Work to be completed: Each line of the data below that carries the word "record" needs to be copied.

Source information:

##############################

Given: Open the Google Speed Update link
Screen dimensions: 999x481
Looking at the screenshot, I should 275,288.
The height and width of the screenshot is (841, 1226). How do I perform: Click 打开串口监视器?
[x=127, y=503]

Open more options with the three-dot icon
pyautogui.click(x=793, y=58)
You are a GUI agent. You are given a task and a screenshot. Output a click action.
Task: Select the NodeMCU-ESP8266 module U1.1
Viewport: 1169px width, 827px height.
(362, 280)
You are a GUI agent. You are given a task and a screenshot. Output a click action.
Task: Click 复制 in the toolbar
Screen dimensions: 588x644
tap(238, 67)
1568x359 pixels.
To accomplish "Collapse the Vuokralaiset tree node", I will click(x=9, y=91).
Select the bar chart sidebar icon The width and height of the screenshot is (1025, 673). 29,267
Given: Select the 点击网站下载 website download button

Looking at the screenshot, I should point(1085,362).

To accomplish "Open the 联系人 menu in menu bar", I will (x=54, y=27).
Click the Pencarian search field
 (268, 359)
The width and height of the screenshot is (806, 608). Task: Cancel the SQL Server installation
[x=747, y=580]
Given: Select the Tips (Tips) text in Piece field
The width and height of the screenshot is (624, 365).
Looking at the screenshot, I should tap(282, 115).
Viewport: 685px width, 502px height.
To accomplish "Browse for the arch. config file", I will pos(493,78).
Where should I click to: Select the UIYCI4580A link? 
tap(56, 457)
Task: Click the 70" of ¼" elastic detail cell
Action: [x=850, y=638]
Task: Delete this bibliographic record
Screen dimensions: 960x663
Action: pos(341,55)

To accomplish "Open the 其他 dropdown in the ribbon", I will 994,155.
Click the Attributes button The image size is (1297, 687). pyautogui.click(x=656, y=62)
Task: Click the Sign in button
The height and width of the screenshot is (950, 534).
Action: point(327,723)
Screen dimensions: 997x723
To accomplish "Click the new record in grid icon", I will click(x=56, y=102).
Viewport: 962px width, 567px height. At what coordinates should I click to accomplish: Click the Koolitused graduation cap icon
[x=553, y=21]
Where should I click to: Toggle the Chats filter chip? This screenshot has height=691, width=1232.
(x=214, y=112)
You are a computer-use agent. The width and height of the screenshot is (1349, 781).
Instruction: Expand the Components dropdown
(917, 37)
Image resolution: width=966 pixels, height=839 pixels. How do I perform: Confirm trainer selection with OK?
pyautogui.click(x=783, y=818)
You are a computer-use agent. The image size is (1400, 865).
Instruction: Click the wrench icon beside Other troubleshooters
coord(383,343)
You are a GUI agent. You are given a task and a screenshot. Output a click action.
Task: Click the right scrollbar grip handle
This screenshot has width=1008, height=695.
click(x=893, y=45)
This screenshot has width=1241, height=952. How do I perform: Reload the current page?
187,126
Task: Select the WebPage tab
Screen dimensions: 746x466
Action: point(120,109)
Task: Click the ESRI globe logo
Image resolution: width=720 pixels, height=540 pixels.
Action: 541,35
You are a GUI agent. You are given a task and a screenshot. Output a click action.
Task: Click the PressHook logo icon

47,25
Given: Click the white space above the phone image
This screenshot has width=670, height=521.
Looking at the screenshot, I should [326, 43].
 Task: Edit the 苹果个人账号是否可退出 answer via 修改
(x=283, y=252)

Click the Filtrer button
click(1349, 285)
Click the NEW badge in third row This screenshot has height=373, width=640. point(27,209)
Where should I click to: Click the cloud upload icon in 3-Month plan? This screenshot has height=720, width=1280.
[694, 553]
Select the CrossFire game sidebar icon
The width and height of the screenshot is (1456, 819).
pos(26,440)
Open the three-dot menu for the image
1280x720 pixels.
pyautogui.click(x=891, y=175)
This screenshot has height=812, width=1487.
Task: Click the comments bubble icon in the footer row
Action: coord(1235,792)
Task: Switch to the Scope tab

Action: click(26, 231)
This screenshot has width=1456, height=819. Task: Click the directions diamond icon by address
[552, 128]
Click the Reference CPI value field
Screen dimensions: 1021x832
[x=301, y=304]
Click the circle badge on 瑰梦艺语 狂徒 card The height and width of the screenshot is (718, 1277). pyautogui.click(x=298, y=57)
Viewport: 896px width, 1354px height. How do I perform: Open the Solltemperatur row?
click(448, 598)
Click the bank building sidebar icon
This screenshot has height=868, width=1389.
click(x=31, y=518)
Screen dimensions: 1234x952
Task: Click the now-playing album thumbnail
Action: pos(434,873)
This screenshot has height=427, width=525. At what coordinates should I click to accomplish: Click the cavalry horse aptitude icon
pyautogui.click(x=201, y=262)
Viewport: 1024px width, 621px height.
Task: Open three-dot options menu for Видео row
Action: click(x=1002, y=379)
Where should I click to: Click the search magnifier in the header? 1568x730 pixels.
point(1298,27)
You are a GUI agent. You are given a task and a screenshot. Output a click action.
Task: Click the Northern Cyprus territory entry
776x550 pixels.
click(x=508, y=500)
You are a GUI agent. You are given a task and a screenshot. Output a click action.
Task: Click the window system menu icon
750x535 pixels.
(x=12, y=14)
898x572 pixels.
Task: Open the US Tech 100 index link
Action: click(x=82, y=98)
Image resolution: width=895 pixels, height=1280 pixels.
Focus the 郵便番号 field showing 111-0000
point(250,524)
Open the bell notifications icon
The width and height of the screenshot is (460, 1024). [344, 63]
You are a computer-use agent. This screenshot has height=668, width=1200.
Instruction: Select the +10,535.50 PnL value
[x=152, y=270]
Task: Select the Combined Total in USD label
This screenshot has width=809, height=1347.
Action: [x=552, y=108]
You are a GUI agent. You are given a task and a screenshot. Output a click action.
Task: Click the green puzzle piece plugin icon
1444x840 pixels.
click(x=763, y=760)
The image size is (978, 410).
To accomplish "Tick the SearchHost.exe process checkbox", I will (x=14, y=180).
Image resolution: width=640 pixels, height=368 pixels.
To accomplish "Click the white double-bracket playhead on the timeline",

##############################

Result:
Task: Delete this bibliographic record
To accomplish "Click the new record in grid icon", I will click(x=56, y=102).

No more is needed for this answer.